I fought this fight against vendor lock-in before in assisting with the EXSLT effort. I am not surprised that it comes up again in XQuery.
I'd come to much the same conclusion as I reviewed a number of XML Databases recently ... while most have made the jump to the final release of XQuery 1.0, there was very little consistency with methods that fell outside of these core functions, even when there was obviously similar thinking with regard to what was needed.
As one obvious instance, the random() function is quite useful in XQuery for generating simulated content or for statistical sampling, both of which occur quite frequently in applications I've worked with, yet a random number generator was deemed as outside of the scope of XPath 2. Unfortunately, different systems implement a randomizer function in different namespaces, often with different function signatures, as Table 1 illustrates:
|MarkLogic||xdmp:random([$max as xs:unsignedLong]) as xs:unsignedLong|
|eXist||math:random(xs:double) as xs:double, util:random(xs:integer) as xs:integer, util:random() as xs:double|
Other databases, such as IBM DB2 Pure XML, don't define a random() function at all, but rather provide a set of Java or C# hooks to implement one from the appropriate foundation classes.

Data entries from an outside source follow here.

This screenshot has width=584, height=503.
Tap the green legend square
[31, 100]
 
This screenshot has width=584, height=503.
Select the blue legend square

In many cases, the EXSLT functions (which are in reality XPath functions) can be used quite effectively within an XQuery context as they stand, though when XPath 2.0 was developed -- which forms the XPath basis for XQuery -- the EXSLT model was carried over as applicable so there's a lot of overlap between EXSLT and XPath 2.
The biggest holes are in more systemic areas - parsing and serialization control, document validation, higher order evaluation and invocation, more sophisticated ordering capabilities, tag crossing text search capabilities, math functions, web services invocation, server environment functions when in that context, document enrichment, even geospatial functions.
These are all common operations on XML databases in particular, which I suspect will represent the bulk of all XML search and manipulation in the near future. Other areas are more problematic, but just as useful - IMAP or POP3 mail production, SQL integration languages, XSLT integration as well as common user and group validation and related database functionality.
For the most part, new EXQuery functions would simply represent wrappers around existing XQuery extension functionality in order to provide a consistent interface between databases. It would also set a bar that determines the minimal expectation of such databases and data systems and provides a way for new entrants into the field to be able to XQuery scripts without having to refactor code.
In an era of data abstraction, web services and distributed data, EXQuery just makes sense. Please let me know what you think about getting involved in an effort like this?